Casa Batlló in Barcelona: Discover the Dreamlike Masterpiece

Located on the renowned Paseo de Gracia (Passeig de Gràcia) in the heart of Barcelona, Casa Batlló stands as one of the city’s most iconic attractions. This architectural masterpiece was conceived by the renowned Catalan architect Antoni Gaudí, widely regarded as one of Spain’s most significant figures of the modernist movement.

Casa Batlló in a few words

The Apple of Discord

Since the 1860s, Paseo de Gracia serves as the main thoroughfare connecting Barcelona with the “Villa de Gracia”, now a distinct neighborhood in the city.
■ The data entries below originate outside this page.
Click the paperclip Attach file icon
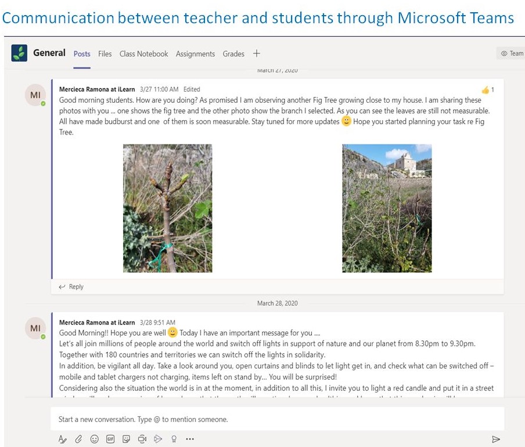The width and height of the screenshot is (525, 447). 78,439
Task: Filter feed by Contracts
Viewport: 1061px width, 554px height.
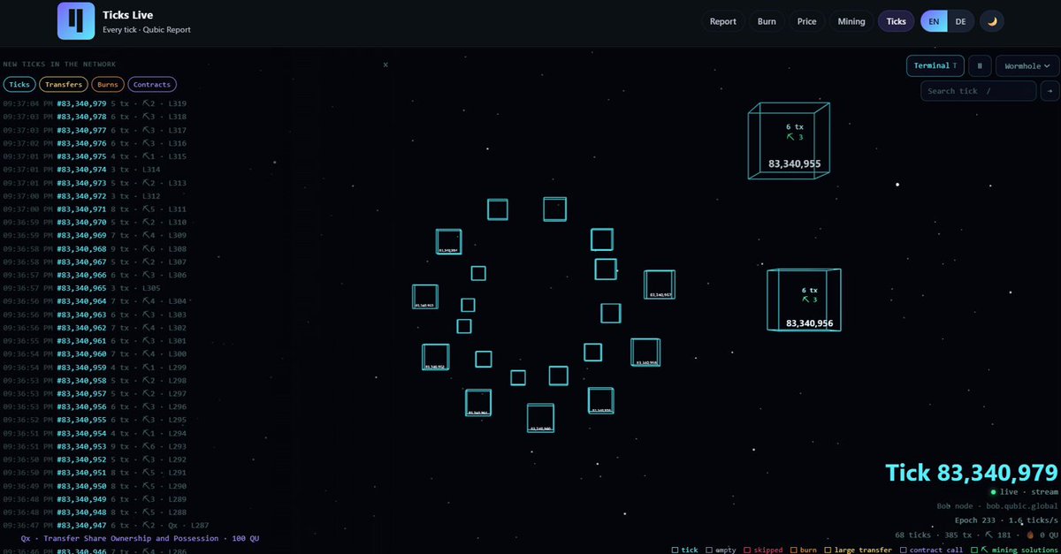Action: (152, 85)
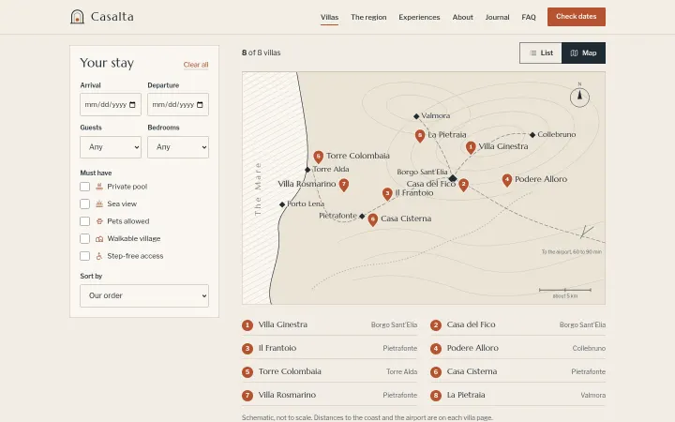Click the Departure date input field
The image size is (675, 422).
178,105
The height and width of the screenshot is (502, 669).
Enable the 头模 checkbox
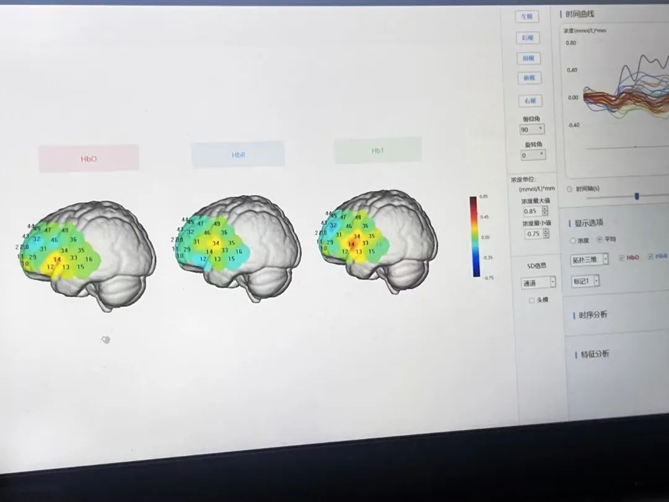531,301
Initially designed as a pedestrian promenade with houses and a few mansions, Paseo de Gracia transforms into a bustling avenue for automobiles during the 20th century. Over time, the single-story homes give way to multi-story buildings as the upper-class bourgeoisie makes it their prime residential center, shaping the affluent society of Barcelona.

Originally, the buildings at numbers 43 (Casa Batlló) and 45 are constructed in 1877 by Emilio Sala Cortes, one of Gaudí’s architecture professors. Along with the other buildings on the block, ranging from 35 to 45, they are conventional structures in the traditional, eclectic style of the late 19th century.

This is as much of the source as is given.